Looking in the mirror, Cid just stared at his reflection, eyes far off and not really seeing the blond hair that stuck out in every direction imaginable, the dark circles under his eyes and the noticeable slump to his shoulders. With a sigh, he reached up and rubbed his face hard, careful to avoid his cigarette. It always pissed him off when he accidently broke them with such a movement. Glancing down he noticed a book of matches on the counter by the sink, no doubt left there from the last time he had emptied his pockets before stripping for a shower. Sliding them off of the counter and into his hand, he silently wandered back towards the bedroom, stopping to lean in the door frame and stare at the bed again.
Fuck it, he thought and opened the book of matches, tearing off one of the remaining two. With a pop and a hiss the match caught, producing a bright flare of orange and he lit his cigarette, shaking the match out as he took a drag. Holding the smoke in his lungs, he peeked around the corner, located the trash bin, and flicked the dead match into it. He would explain to Vincent later why the room smelled of smoke. Bringing his gaze back into the bedroom he pinched the cigarette between the first two fingers of his right hand and exhaled the blue-gray smoke in a long, thin cloud. Cid watched it disperse slowly and felt his heart break a little bit more.
Bringing the cigarette back to his lips he took another drag, this time exhaling the sharp smoke through his nose in twin jets, making him resemble a bull about to charge. At least that's what Vincent liked to tease him with. It always made him laugh when Vincent teased him like that because it made the ex-Turk happy; lit up his eyes in a way that reminded Cid of the bright coals of a fire and he loved that color. Because of Vincent he loved that color.
Fuck, but he hated it when Vincent disappeared. It always felt like a part of him was missing and it made him twitchy and irritable. Cid wandered over to the bed and gently ran his fingers over Vincent's pillow. There was a long black hair stuck on the white material and he plucked it off, bringing it up to his eyes. He loved Vincent's hair, though he'd never admit it. He wasn't prissy like that, fussing over grooming and style if his own head of spikes were any indication. But he did love Vincent's hair, so thick and black, just perfect for fisting his hands in, or burrowing his nose into. Vincent always smelled so good, clean and spicy and male. A corner of Cid's lips quirked up briefly as he pictured Vincent rolling his eyes when Cid would come up behind him and squash his face into the back of Vincent's head and just stand there, sniffing.
As his smile disappeared he brushed his fingers together, dropping that memory-inducing hair to drift onto the floor.

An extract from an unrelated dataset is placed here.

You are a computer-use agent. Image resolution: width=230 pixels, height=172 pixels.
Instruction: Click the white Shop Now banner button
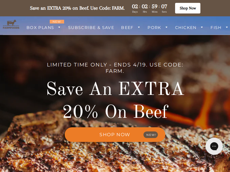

He'd clean it up later. Crossing over to his closet, he got dressed automatically; grabbing a pair of wadded up cargo pants that he had worn the day before and pulling them on over his ripped boxers. He got a clean shirt, though, because Vincent had always hated it when he wore dirty shirts. He tied his work flannel around his waist and dug out a clean pair of socks. Cid hated wearing dirty socks, and yet he didn't own a pair that didn't have at least one hole in them. The last thing he grabbed after putting on his flight goggles to hold his unruly hair back and out of his face were his dog tags. He never went anywhere without them. He felt naked without them.
Cid walked right past the kitchen, not even stopping for tea. When Vincent left he never had an appetite and his tea tasted like water. He stepped out onto the porch and put on his muddy combat boots. He never wore them inside anymore as Vincent always hated it when he tracked mud inside. Cid had always thought Vincent was too strict with the rules, but he always felt bad when he didn't adhere to them because he couldn't stand the disappointed look in Vincent's eyes, though the gunman never said a word. Cid hated that look.
As he tromped through the yard towards the hangar where the Bronco II was at rest, smoking as he went, he thought it was funny that he had been so tamed by one person. He remembered hearing about just such a thing from the married members of his crew and he had always laughed at them for being pussy-whipped. Well, he wasn't laughing now. He thought it funny that all the inconvenient things that Vincent asked but never asked him to do no longer seemed inconvenient at all, but made perfect sense… and made him happy. All the compromises that they made for each other, each being one half of the other with their little idiosyncrasies and particulars, together somehow making a perfect whole. A home. A life.
Cid walked into the hangar and just stood there looking around at the unfinished projects he had going. He couldn't bring himself to work on anything. Vincent wasn't here and with the man absent, so too was his desire to be productive. He let out a small burst of curses and kicked an empty barrel, the sound reverberating though the hangar with startling volume, fading away with a cavernous ring as his eyes swung over to the Bronco II.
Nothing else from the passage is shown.